I’ve been blessed in my baseball writing career to have met many players from that 1979 team and, in some cases, become friends with them. The 60-year-old me understands it is just part of my profession. The baseball-crazed 15-year-old me would have fainted in the presence of many heroes of my adolescence.

I was closer to being 15 than 60 on Saturday — without pushing the limits of crossing over from objective reporter to fanboy.

It was great fun to talk with those players on Saturday. There was reminiscing about that 1979 season and that era of baseball in general.
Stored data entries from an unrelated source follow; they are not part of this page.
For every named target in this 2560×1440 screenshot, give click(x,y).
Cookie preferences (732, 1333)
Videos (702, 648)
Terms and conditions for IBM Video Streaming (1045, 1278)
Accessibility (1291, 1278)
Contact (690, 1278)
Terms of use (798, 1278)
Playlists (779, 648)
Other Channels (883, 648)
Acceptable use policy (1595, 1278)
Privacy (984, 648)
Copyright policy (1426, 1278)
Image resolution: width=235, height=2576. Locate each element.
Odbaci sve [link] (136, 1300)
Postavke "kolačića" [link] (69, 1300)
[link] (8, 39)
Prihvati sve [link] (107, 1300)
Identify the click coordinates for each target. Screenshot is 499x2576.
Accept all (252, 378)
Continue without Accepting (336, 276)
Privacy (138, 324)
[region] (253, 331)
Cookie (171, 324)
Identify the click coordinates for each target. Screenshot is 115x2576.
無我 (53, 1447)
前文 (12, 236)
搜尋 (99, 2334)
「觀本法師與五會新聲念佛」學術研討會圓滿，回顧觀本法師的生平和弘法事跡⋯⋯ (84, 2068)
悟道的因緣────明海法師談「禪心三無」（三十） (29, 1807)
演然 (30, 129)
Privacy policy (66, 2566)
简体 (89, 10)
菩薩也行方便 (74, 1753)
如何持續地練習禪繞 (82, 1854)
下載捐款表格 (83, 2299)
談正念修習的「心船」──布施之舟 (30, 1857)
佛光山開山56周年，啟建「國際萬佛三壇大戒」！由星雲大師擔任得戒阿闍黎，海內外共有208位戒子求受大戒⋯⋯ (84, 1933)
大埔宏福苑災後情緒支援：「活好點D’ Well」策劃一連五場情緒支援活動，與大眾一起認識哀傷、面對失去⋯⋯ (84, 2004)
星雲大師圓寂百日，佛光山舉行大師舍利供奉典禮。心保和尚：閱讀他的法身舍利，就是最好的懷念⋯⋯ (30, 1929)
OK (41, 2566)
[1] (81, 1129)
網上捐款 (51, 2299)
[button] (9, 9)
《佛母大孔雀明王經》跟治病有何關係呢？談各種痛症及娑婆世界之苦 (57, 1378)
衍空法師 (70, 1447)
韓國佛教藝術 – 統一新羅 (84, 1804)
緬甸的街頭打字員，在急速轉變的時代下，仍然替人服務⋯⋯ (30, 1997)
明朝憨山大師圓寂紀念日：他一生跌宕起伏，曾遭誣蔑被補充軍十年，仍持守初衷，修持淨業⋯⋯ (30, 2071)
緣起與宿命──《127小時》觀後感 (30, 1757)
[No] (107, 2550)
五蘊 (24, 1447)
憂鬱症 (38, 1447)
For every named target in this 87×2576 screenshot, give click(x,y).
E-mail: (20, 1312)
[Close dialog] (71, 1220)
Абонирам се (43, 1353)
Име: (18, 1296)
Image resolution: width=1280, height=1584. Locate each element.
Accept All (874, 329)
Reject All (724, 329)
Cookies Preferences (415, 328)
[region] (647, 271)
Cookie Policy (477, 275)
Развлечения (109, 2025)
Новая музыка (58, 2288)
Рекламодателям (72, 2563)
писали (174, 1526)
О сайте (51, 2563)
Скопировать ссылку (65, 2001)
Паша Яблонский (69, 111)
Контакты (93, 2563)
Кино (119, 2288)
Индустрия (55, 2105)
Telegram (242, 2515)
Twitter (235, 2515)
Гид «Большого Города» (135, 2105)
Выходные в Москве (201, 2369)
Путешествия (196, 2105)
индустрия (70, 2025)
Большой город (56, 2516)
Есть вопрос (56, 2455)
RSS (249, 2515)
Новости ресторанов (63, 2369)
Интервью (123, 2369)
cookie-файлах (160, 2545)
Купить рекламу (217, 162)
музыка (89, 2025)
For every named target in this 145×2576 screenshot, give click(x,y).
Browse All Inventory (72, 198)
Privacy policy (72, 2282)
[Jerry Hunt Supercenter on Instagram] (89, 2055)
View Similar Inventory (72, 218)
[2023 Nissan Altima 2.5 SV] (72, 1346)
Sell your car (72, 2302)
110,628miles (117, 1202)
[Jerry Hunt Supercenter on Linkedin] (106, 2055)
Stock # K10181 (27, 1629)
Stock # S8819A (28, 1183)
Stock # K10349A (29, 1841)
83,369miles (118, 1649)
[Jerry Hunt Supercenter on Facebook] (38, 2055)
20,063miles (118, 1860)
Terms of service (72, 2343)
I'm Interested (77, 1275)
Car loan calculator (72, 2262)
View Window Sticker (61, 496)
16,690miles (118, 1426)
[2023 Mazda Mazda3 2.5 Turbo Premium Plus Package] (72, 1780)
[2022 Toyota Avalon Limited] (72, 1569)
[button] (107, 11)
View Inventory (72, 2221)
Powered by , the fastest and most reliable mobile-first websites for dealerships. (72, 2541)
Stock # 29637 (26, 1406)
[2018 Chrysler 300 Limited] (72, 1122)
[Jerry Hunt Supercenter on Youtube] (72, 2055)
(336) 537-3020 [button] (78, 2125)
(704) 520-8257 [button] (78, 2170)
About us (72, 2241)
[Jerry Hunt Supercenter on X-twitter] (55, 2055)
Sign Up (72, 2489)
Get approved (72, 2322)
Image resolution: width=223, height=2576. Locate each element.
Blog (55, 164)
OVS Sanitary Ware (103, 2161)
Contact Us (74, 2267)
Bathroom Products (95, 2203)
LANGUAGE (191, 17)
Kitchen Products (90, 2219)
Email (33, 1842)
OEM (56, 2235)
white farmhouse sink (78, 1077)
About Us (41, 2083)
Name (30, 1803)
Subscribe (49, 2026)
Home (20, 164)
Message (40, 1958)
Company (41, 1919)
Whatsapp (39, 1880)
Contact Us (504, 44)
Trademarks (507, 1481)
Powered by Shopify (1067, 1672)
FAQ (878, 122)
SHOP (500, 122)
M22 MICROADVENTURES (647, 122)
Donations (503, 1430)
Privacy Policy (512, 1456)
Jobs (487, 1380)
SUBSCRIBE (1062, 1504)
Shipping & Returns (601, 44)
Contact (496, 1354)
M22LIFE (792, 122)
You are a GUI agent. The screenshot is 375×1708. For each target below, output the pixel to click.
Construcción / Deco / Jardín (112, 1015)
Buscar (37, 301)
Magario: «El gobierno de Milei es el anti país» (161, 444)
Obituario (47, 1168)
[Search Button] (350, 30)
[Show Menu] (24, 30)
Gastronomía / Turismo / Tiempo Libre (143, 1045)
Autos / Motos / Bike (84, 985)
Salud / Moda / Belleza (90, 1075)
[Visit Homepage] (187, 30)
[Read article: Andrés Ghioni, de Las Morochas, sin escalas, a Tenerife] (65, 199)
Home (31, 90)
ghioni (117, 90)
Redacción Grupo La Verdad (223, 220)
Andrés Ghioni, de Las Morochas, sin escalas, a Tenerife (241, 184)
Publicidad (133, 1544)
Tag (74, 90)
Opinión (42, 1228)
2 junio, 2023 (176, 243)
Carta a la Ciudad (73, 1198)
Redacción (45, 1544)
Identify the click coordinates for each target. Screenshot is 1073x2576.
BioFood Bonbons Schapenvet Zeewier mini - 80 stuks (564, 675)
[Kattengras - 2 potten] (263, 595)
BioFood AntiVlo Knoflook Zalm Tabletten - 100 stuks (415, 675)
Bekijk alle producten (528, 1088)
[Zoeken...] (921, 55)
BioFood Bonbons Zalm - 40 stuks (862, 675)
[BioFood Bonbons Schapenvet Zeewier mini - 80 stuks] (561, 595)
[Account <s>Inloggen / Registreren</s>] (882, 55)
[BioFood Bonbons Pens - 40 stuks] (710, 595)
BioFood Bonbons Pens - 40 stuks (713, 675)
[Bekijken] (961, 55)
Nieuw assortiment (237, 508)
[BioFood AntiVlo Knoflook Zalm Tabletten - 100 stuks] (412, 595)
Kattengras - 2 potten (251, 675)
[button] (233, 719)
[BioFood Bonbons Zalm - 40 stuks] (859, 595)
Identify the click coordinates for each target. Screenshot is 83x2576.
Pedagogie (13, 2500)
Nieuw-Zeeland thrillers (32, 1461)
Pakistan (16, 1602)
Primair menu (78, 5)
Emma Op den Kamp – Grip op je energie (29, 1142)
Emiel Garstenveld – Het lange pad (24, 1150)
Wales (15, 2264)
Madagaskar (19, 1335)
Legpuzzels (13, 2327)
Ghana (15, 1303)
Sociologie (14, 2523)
And there was lots of talk about grandchildren.

There was also talk about today’s game and the state of the Pirates, who haven’t been back to the World Series since 1979 or won a division title since 1992. Much of the conversation about the current game was off the record as the former players did not want to insult their hosts.

Most of them are unhappy with the state of the game and, no, it has nothing to do with money. It’s the lack of fundamentals, the preponderance of lackadaisical play, the fascination with Statcast metrics and the general lack of feel for the game by players and executives.

And that’s why Saturday’s celebration had a bit of a melancholy feel.

Every player I talked with said they could not believe it had been 45 years in October since the Pirates rallied from a 3-1 deficit to beat the Baltimore Orioles in seven games. Just as hard to believe is that the Pirates haven’t been back to the World Series since then.

The last two generations of Pirates’ fans have learned to accept losing. Yet for the men who wore the uniform 45 years ago, the idea that the Pirates could finish with a losing record in 27 of the last 31 seasons is unfathomable.

“It doesn’t seem that long ago that we won it,” Candelaria said. “But we’ve sure as hell waited a long time for the next one.”

This doesn’t seem like the year for the Pirates to break the drought. Despite impressive wins over the World Famous Braves the last two days, their record is just 25-28. Often, it feels like the franchise is at least another 4.5 decades away from their next Fall Classic appearances.

One thing that gives the old-timers hope is the Pirates’ talented trio of homegrown starting pitchers — Paul Skenes, Jared Jones and Mitch Keller.

“We had a great offense,” Foli said of the 1979 team. “We could outscore teams in the regular season but once we got to the National League Championship Series and World Series, pitching was the reason we won. You’ve got to have great pitching to win a World Series. That’s why I don’t think (the Pirates) are far off.”

Pirates fans can only hope Foli is right.

They have waited a long time for another World Series. On a festive day, that point was still driven home.